Although he has heard the jazz suites by Dmitri Shostakovich many times, The Ear was surprised to learn how many modern Russian composers fell under the spell of American jazz.

Cultural difference combined with cultural exchanges might be one explanation.

But he also wonders if perhaps living in a state of psychological and emotional distress and danger – the Stalinist Terror facing composers in the Soviet Union and the Jim Crow racism facing African-American jazz artists in the United States – created a certain affinity between such apparently different musical traditions.

One thing is certain: the program that Ilya Yakushev (below), who was born and trained in Russia and now teaches at the Mannes College of Music in New York City – promises to be one of the most interesting programs of this season.

During his return to Madison, the Russian virtuoso pianist – who has his own interest in jazz and played a solo version of George Gershwin’s “Rhapsody in Blue” when last here — will perform two programs at venues where he has proven to be a sensational audience favorite.

This Friday night, Feb. 22, at 7:30 p.m. in the Capitol Theater of the Overture Center, Yakushev will once again team up with the Wisconsin Chamber Orchestra (below) and its music director and conductor Andrew Sewell, to perform two rarely heard Russian works that demonstrate the influence of American jazz.

Those two Russian works are “Ten Bagatelles for Piano Orchestra” by Alexander Tcherepnin (below top) and the “Jazz Suite for Piano and Small Orchestra by Alexander Tsfasman (below bottom).

You can hear the Lyrical Waltz from Tsfasman’s Suite in the YouTube video at the bottom.

The WCO complements that with two jazz-influenced works by Igor Stravinsky (below): Suite No. 2 for Small Orchestra and “Ragtime.”

Then the concert concludes with one of the most iconic and well-known pieces of all classical music: the Symphony No. 40 in G minor, K. 550, by Wolfgang Amadeus Mozart.

--------------------

**DIRECTIONS:**
[a] Which lines of the listing below contain the string "Task" with matching case? Filter them out and copy each one.
[b] Can you carry on the piece about Russian composers and American jazz, writing on from its last sentence?

**Item-finding records:**
--------------------

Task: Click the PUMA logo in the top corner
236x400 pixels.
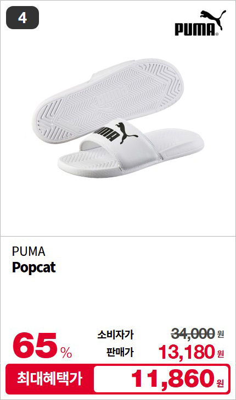Action: [200, 23]
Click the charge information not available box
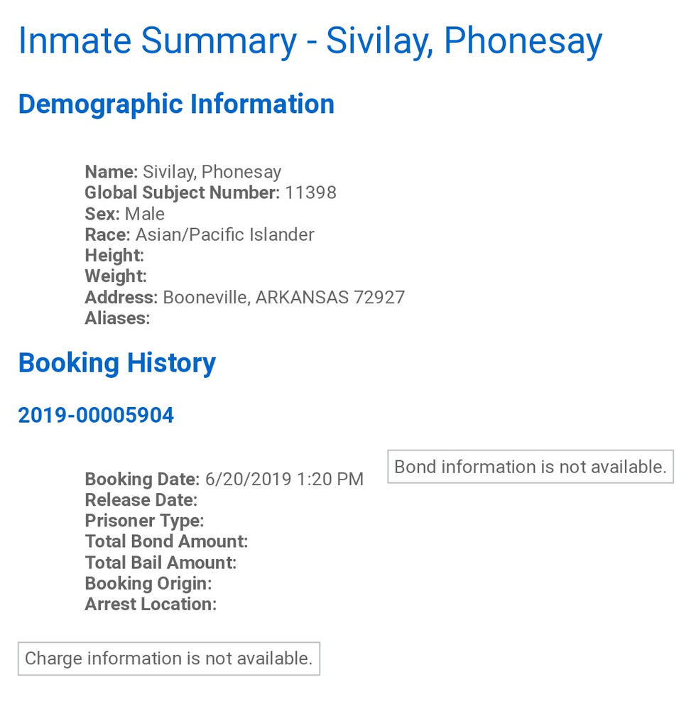The image size is (696, 704). tap(169, 659)
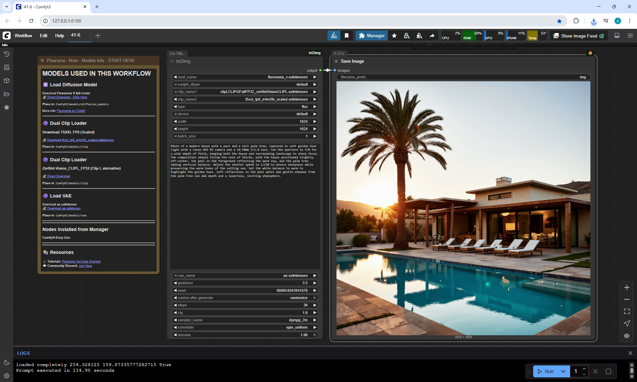Image resolution: width=637 pixels, height=382 pixels.
Task: Open the scheduler sgm_uniform combo
Action: click(245, 327)
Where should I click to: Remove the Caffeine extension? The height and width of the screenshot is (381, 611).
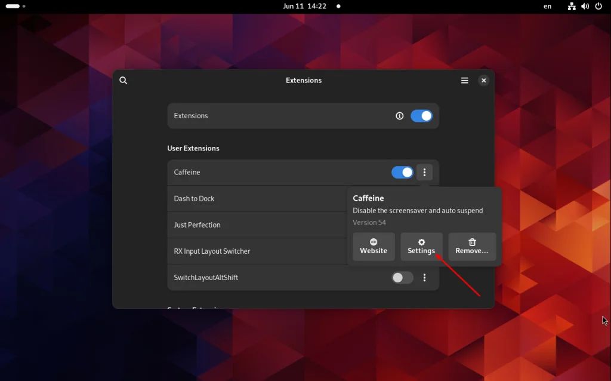tap(472, 247)
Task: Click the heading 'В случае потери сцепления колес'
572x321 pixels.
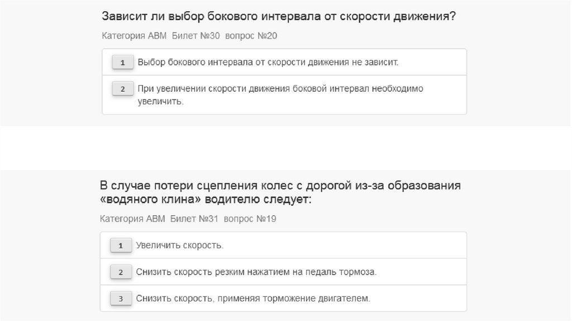Action: [280, 185]
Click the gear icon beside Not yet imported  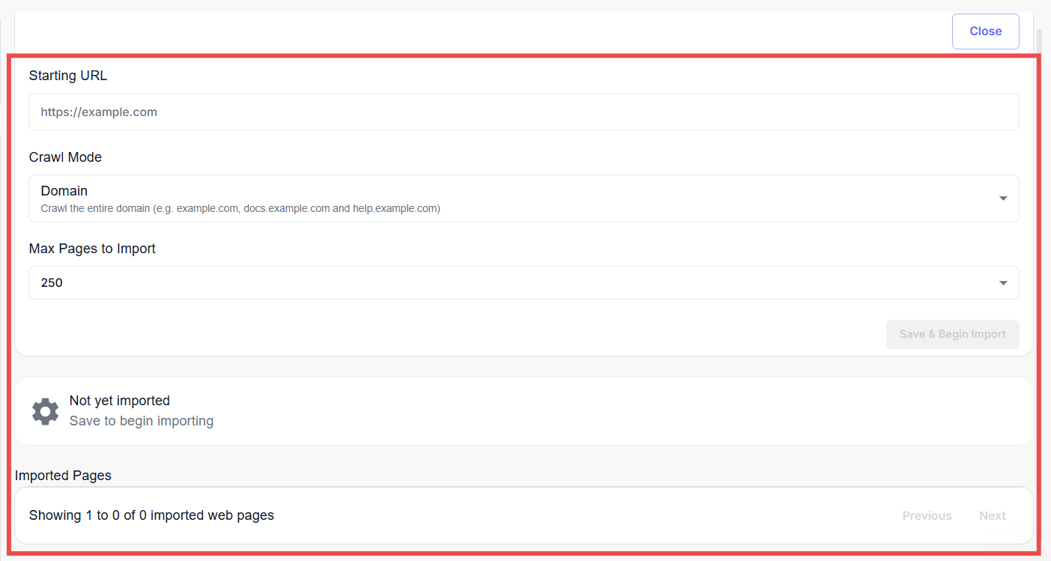[45, 411]
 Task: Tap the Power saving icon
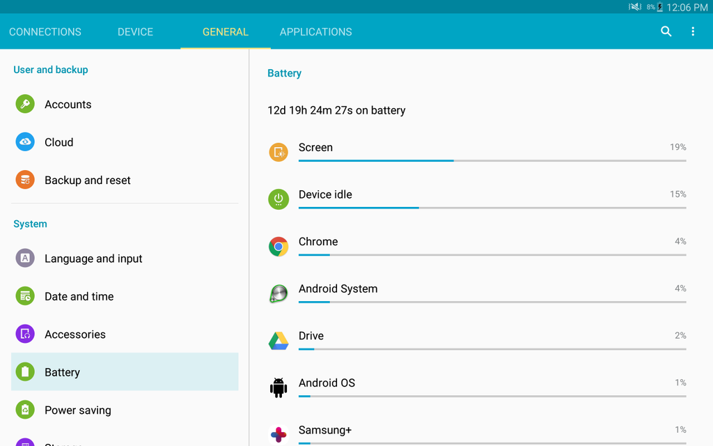[25, 410]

--------------------

**SET OF ANSWERS:**
[a]
Task: Click the PUMA logo in the top corner
Task: Open the scheduler sgm_uniform combo
Task: Click the heading 'В случае потери сцепления колес'
 Task: Tap the Power saving icon

[b]
For much more information about Yakushev and the program as well as to a link to buy tickets ($15-$80) go to:

https://wisconsinchamberorchestra.org/performances/masterworks-ii-4/

SATURDAY

Then on this Saturday, Feb. 23, at 7:30 p.m. at Farley’s House of Pianos, 6522 Seybold Road, on Madison’s far west side near West Towne Mall, Yakushev will perform a program of impressive tried-and-true classics as part of the Salon Piano Series.

An artist’s reception will follow the concert.

Tickets are $45 in advance (students $10) or $50 at the door. Service fees may apply. Tickets can also be purchased at Farley’s House of Pianos. Call (608) 271-2626.

Student tickets can only be purchased online and are not available the day of the event. Tickets can be purchased in advance from:

https://www.brownpapertickets.com/producer/706809brownpapertickets.com

For more information, go to: https://salonpianoseries.org

Yakushev’s recital program is:

Adagio in B minor, K. 540 (1788), by Mozart

Sonata in F minor “Appassionata,” Op. 57 (1804), by Ludwig van Beethoven

Vallée d’Obermann, S. 160 (1855), from “Années de pèlerinage, Première année” (Years of Pilgrimage, First Year), by Franz Liszt

The song “Widmung” (Dedication) by Robert Schumann as transcribed for solo piano by Liszt, S.566 (1848)

“Mephisto Waltz No. 1,” S. 514 (1862), by Liszt (below, in an 1886 photo, the year before he died, when Liszt was teaching many students, by Nadar)

In addition, on Saturday at 4 p.m., Yakushev will teach a FREE and PUBLIC master class at Farley’s House of Pianos, where he will instruct local students.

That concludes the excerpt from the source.